WORK TO BE COMPLETED » Please copy out every one of the entries below word for word, with nothing changed.

THE RECORDS »
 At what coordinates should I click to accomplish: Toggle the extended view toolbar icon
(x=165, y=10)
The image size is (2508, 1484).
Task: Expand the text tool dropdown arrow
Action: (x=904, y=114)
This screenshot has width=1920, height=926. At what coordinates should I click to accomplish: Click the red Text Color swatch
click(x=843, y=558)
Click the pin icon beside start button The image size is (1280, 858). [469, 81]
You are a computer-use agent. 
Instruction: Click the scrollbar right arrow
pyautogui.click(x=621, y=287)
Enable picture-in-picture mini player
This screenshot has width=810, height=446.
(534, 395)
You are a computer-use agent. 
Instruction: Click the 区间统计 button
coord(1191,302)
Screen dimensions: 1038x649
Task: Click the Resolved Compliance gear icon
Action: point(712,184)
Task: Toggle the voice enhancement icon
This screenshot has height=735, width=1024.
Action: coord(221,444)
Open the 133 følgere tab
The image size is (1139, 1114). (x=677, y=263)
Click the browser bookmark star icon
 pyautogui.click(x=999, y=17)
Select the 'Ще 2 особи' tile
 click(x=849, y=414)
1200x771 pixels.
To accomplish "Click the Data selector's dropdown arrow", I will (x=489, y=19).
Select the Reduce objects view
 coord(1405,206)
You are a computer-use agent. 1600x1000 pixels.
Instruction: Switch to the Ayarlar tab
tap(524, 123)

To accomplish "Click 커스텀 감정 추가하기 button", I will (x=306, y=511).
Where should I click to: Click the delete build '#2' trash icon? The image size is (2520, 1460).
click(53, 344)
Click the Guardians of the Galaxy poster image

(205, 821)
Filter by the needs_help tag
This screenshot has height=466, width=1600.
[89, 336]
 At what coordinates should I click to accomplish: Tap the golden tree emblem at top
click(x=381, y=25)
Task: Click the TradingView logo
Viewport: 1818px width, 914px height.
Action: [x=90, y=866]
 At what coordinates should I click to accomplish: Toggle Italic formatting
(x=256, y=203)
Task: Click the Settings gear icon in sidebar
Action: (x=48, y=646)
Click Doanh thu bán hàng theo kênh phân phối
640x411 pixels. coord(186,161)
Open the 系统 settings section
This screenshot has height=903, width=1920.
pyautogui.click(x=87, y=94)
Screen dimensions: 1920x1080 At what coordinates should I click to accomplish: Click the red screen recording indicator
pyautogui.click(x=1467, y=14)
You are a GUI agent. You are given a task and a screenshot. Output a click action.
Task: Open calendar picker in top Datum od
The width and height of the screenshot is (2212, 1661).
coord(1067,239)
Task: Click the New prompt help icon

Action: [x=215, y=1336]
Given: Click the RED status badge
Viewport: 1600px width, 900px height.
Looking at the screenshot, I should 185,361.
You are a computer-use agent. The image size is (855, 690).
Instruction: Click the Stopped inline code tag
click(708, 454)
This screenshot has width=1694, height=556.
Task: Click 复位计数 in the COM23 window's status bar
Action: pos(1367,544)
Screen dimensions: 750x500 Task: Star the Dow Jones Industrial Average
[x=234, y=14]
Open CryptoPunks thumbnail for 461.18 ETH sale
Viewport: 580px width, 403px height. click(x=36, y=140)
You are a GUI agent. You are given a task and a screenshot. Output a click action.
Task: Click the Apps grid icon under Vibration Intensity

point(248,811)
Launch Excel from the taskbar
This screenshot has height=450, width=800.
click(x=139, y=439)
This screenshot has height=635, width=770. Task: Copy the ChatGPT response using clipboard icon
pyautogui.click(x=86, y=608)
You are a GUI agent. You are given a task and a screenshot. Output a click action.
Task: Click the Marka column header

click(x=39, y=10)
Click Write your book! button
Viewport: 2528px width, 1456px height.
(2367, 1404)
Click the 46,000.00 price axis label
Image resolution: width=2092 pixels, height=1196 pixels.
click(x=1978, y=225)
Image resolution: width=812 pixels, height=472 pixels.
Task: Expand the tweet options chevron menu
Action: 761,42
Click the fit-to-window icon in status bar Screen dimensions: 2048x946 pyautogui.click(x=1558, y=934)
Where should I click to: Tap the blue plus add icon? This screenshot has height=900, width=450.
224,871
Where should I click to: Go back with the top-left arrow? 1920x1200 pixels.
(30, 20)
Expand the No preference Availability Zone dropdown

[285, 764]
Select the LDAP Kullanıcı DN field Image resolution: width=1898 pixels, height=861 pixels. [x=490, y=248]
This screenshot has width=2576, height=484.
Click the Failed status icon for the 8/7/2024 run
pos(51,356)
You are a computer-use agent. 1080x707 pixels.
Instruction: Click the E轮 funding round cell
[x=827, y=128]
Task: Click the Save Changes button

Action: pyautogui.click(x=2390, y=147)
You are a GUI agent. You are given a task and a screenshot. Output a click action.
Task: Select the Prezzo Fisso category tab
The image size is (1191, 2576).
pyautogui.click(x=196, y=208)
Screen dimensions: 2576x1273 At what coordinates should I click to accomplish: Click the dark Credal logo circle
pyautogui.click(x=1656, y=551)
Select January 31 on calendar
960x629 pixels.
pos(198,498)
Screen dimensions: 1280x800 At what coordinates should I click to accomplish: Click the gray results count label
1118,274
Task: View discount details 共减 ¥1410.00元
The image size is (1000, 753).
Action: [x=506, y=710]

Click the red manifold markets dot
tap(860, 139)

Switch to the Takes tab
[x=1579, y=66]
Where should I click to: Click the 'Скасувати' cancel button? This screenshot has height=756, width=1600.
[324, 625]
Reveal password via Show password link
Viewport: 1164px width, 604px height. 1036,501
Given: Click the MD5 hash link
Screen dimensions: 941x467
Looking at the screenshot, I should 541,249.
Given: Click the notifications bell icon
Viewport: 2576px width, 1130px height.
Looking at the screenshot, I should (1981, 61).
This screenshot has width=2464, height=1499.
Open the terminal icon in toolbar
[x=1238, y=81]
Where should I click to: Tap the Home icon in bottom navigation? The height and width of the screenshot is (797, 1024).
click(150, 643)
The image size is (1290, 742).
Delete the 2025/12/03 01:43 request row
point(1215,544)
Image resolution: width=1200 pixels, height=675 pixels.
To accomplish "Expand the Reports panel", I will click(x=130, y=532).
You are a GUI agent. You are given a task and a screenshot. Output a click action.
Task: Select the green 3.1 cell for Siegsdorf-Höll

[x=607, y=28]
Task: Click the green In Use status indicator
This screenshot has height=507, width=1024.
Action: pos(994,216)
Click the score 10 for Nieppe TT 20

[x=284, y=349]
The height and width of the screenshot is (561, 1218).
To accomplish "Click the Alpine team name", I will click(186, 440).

REPLY TO THE EXERCISE »
 At what coordinates should I click to accomplish: Toggle the extended view toolbar icon
(x=165, y=10)
The image size is (2508, 1484).
Task: Expand the text tool dropdown arrow
Action: (x=904, y=114)
This screenshot has width=1920, height=926. At what coordinates should I click to accomplish: Click the red Text Color swatch
click(x=843, y=558)
Click the pin icon beside start button The image size is (1280, 858). [469, 81]
You are a computer-use agent. 
Instruction: Click the scrollbar right arrow
pyautogui.click(x=621, y=287)
Enable picture-in-picture mini player
This screenshot has width=810, height=446.
(534, 395)
You are a computer-use agent. 
Instruction: Click the 区间统计 button
coord(1191,302)
Screen dimensions: 1038x649
Task: Click the Resolved Compliance gear icon
Action: point(712,184)
Task: Toggle the voice enhancement icon
This screenshot has height=735, width=1024.
Action: coord(221,444)
Open the 133 følgere tab
The image size is (1139, 1114). (x=677, y=263)
Click the browser bookmark star icon
 pyautogui.click(x=999, y=17)
Select the 'Ще 2 особи' tile
 click(x=849, y=414)
1200x771 pixels.
To accomplish "Click the Data selector's dropdown arrow", I will (x=489, y=19).
Select the Reduce objects view
 coord(1405,206)
You are a computer-use agent. 1600x1000 pixels.
Instruction: Switch to the Ayarlar tab
tap(524, 123)

To accomplish "Click 커스텀 감정 추가하기 button", I will (x=306, y=511).
Where should I click to: Click the delete build '#2' trash icon? The image size is (2520, 1460).
click(53, 344)
Click the Guardians of the Galaxy poster image

(205, 821)
Filter by the needs_help tag
This screenshot has height=466, width=1600.
[89, 336]
 At what coordinates should I click to accomplish: Tap the golden tree emblem at top
click(x=381, y=25)
Task: Click the TradingView logo
Viewport: 1818px width, 914px height.
Action: [x=90, y=866]
 At what coordinates should I click to accomplish: Toggle Italic formatting
(x=256, y=203)
Task: Click the Settings gear icon in sidebar
Action: (x=48, y=646)
Click Doanh thu bán hàng theo kênh phân phối
640x411 pixels. coord(186,161)
Open the 系统 settings section
This screenshot has height=903, width=1920.
pyautogui.click(x=87, y=94)
Screen dimensions: 1920x1080 At what coordinates should I click to accomplish: Click the red screen recording indicator
pyautogui.click(x=1467, y=14)
You are a GUI agent. You are given a task and a screenshot. Output a click action.
Task: Open calendar picker in top Datum od
The width and height of the screenshot is (2212, 1661).
coord(1067,239)
Task: Click the New prompt help icon

Action: [x=215, y=1336]
Given: Click the RED status badge
Viewport: 1600px width, 900px height.
Looking at the screenshot, I should 185,361.
You are a computer-use agent. The image size is (855, 690).
Instruction: Click the Stopped inline code tag
click(708, 454)
This screenshot has width=1694, height=556.
Task: Click 复位计数 in the COM23 window's status bar
Action: pos(1367,544)
Screen dimensions: 750x500 Task: Star the Dow Jones Industrial Average
[x=234, y=14]
Open CryptoPunks thumbnail for 461.18 ETH sale
Viewport: 580px width, 403px height. click(x=36, y=140)
You are a GUI agent. You are given a task and a screenshot. Output a click action.
Task: Click the Apps grid icon under Vibration Intensity

point(248,811)
Launch Excel from the taskbar
This screenshot has height=450, width=800.
click(x=139, y=439)
This screenshot has height=635, width=770. Task: Copy the ChatGPT response using clipboard icon
pyautogui.click(x=86, y=608)
You are a GUI agent. You are given a task and a screenshot. Output a click action.
Task: Click the Marka column header

click(x=39, y=10)
Click Write your book! button
Viewport: 2528px width, 1456px height.
(2367, 1404)
Click the 46,000.00 price axis label
Image resolution: width=2092 pixels, height=1196 pixels.
click(x=1978, y=225)
Image resolution: width=812 pixels, height=472 pixels.
Task: Expand the tweet options chevron menu
Action: 761,42
Click the fit-to-window icon in status bar Screen dimensions: 2048x946 pyautogui.click(x=1558, y=934)
Where should I click to: Tap the blue plus add icon? This screenshot has height=900, width=450.
224,871
Where should I click to: Go back with the top-left arrow? 1920x1200 pixels.
(30, 20)
Expand the No preference Availability Zone dropdown

[285, 764]
Select the LDAP Kullanıcı DN field Image resolution: width=1898 pixels, height=861 pixels. [x=490, y=248]
This screenshot has width=2576, height=484.
Click the Failed status icon for the 8/7/2024 run
pos(51,356)
You are a computer-use agent. 1080x707 pixels.
Instruction: Click the E轮 funding round cell
[x=827, y=128]
Task: Click the Save Changes button

Action: pyautogui.click(x=2390, y=147)
You are a GUI agent. You are given a task and a screenshot. Output a click action.
Task: Select the Prezzo Fisso category tab
The image size is (1191, 2576).
pyautogui.click(x=196, y=208)
Screen dimensions: 2576x1273 At what coordinates should I click to accomplish: Click the dark Credal logo circle
pyautogui.click(x=1656, y=551)
Select January 31 on calendar
960x629 pixels.
pos(198,498)
Screen dimensions: 1280x800 At what coordinates should I click to accomplish: Click the gray results count label
1118,274
Task: View discount details 共减 ¥1410.00元
The image size is (1000, 753).
Action: [x=506, y=710]

Click the red manifold markets dot
tap(860, 139)

Switch to the Takes tab
[x=1579, y=66]
Where should I click to: Click the 'Скасувати' cancel button? This screenshot has height=756, width=1600.
[324, 625]
Reveal password via Show password link
Viewport: 1164px width, 604px height. 1036,501
Given: Click the MD5 hash link
Screen dimensions: 941x467
Looking at the screenshot, I should 541,249.
Given: Click the notifications bell icon
Viewport: 2576px width, 1130px height.
Looking at the screenshot, I should (1981, 61).
This screenshot has width=2464, height=1499.
Open the terminal icon in toolbar
[x=1238, y=81]
Where should I click to: Tap the Home icon in bottom navigation? The height and width of the screenshot is (797, 1024).
click(150, 643)
The image size is (1290, 742).
Delete the 2025/12/03 01:43 request row
point(1215,544)
Image resolution: width=1200 pixels, height=675 pixels.
To accomplish "Expand the Reports panel", I will click(x=130, y=532).
You are a GUI agent. You are given a task and a screenshot. Output a click action.
Task: Select the green 3.1 cell for Siegsdorf-Höll

[x=607, y=28]
Task: Click the green In Use status indicator
This screenshot has height=507, width=1024.
Action: pos(994,216)
Click the score 10 for Nieppe TT 20

[x=284, y=349]
The height and width of the screenshot is (561, 1218).
To accomplish "Click the Alpine team name", I will click(186, 440).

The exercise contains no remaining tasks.